§ **Supplied text**

::::::

If you feel like you never have time, you NEED to perform this ONE task

(It's free of cost)

“Where did my day go?” is the most common question you ask yourself.

I’ve been thinking about what I could do to not ask that question every day so here’s what we’ll try to solve for you:

“Where did my day go?”

The solution to this is easy but you need to put in the effort (after I tell you how).

❝

What gets measured gets managed

Peter F. Drucker

If you’re trying to lose weight, you track what you eat.

If you’re training for a marathon, you track your distance, duration, sleep and nutrition.

To understand where your time goes, you track ‘where your time goes’

Perform a ‘Time Audit’

We underestimate the time we spend enjoying and overestimate the time we spend working. That’s okay because it’s how we’re wired.

We can however unlearn this by calling out our crap.

::::::

§ **Exercise**
Reproduce the part of the time-audit text that opens with the words containing "What gets measured" and closes with "how we’re wired.", switching "marathon" to "triathlon".

::::::

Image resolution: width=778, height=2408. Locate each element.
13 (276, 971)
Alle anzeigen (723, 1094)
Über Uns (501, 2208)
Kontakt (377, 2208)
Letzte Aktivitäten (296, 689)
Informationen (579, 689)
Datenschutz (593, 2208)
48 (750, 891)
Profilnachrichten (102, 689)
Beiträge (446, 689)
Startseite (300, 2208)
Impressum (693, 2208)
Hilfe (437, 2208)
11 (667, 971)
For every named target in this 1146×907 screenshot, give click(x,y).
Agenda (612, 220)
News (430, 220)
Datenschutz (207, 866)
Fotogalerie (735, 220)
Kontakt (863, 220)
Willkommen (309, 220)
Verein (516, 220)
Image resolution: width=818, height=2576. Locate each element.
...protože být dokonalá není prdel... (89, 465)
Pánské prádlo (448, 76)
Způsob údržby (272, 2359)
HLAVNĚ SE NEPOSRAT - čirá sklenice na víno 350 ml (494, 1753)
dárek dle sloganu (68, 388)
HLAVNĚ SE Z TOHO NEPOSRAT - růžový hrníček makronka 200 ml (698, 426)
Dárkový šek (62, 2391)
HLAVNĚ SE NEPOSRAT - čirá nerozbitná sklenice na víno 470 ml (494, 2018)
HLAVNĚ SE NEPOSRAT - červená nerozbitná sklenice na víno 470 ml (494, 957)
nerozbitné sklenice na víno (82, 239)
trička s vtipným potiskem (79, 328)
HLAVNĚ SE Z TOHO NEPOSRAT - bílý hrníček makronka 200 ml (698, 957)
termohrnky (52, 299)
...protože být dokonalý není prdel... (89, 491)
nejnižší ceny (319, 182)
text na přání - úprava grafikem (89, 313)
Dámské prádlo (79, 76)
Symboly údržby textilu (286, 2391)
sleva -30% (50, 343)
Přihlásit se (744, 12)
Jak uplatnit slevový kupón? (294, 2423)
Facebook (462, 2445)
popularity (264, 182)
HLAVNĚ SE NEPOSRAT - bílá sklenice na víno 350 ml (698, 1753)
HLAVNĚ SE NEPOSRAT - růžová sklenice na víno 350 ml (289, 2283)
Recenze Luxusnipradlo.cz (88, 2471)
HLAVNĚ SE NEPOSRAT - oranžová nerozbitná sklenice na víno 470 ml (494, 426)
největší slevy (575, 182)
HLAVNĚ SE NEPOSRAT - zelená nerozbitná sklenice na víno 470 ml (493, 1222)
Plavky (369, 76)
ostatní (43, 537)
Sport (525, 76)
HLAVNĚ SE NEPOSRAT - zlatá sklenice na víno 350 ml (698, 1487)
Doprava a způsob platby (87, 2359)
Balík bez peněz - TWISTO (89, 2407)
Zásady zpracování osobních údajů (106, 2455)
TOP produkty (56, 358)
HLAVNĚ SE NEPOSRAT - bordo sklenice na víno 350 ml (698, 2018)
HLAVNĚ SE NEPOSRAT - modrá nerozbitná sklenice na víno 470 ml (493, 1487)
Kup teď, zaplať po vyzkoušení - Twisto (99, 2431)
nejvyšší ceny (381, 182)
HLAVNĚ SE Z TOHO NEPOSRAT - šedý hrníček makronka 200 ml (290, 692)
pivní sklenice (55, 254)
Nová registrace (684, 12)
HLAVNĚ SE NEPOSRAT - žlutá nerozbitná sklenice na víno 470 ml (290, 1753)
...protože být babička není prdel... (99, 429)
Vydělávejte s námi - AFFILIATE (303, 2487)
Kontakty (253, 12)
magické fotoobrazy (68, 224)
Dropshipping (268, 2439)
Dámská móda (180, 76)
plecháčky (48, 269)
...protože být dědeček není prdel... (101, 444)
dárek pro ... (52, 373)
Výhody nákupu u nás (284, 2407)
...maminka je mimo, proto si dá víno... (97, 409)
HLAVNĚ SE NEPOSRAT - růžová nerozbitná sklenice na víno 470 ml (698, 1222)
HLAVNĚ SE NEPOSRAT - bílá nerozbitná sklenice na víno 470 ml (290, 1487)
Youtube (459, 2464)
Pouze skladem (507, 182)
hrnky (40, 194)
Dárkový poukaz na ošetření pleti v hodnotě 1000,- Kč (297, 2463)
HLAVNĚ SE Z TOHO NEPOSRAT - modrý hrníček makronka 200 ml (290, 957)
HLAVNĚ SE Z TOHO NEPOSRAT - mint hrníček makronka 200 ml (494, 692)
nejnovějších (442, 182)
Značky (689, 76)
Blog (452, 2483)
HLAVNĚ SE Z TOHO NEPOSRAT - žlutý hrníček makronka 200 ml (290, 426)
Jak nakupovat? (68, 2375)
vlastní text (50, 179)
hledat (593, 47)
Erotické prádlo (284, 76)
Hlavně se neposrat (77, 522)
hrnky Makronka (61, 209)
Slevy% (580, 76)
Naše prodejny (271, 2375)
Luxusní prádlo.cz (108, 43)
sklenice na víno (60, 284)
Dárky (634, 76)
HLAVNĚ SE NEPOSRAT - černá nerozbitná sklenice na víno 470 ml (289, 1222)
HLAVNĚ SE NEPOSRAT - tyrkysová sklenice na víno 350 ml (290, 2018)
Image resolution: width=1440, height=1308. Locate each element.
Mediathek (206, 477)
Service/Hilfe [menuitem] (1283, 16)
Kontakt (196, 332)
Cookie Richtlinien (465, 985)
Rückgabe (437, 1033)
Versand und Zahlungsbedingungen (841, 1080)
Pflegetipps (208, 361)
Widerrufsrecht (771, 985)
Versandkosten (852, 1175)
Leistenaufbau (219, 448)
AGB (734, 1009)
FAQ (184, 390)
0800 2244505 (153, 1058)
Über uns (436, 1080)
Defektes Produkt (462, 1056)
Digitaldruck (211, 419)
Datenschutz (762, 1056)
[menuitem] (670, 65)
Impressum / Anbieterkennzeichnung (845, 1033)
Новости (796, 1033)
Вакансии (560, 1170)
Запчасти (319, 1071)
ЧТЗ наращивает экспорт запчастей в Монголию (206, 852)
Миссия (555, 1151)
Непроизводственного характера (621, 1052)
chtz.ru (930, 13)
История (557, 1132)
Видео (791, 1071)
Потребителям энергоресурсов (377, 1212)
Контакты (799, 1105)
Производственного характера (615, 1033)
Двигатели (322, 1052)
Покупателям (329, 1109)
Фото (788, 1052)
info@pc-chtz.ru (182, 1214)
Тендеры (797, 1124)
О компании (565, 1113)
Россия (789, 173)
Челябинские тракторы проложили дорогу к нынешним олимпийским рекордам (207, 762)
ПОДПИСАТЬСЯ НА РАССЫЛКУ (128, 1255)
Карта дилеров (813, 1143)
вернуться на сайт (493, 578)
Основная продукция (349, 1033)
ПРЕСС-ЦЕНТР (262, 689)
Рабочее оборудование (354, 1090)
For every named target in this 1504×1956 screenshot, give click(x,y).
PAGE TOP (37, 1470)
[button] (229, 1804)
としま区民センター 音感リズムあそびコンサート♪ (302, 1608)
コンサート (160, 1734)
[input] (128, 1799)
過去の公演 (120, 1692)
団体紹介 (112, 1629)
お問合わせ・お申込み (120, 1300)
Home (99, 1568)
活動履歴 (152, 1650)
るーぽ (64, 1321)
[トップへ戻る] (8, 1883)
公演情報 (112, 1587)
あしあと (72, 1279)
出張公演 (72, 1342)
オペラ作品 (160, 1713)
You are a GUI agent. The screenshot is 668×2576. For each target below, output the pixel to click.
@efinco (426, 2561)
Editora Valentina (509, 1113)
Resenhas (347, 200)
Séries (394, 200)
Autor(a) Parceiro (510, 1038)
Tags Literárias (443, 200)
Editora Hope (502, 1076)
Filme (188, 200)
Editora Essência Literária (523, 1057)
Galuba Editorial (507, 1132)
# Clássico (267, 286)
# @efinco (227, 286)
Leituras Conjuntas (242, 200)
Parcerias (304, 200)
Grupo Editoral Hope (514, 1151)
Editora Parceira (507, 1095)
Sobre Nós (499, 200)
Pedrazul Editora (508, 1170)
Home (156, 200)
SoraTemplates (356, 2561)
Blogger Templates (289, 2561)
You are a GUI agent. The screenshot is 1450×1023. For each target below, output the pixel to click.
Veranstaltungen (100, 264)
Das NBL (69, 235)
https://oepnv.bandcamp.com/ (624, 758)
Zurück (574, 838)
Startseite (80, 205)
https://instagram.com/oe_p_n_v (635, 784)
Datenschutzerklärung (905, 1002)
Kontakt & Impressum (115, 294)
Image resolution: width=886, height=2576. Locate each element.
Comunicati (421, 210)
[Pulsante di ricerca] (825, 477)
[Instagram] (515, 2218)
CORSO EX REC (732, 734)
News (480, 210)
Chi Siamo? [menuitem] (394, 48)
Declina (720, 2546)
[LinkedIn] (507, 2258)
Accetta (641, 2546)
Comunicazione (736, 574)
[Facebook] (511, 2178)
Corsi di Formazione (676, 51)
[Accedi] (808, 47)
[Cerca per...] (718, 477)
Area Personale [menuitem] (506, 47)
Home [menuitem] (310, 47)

::::::

§ **Solved exercise**
What gets measured gets managed

Peter F. Drucker

If you’re trying to lose weight, you track what you eat.

If you’re training for a triathlon, you track your distance, duration, sleep and nutrition.

To understand where your time goes, you track ‘where your time goes’

Perform a ‘Time Audit’

We underestimate the time we spend enjoying and overestimate the time we spend working. That’s okay because it’s how we’re wired.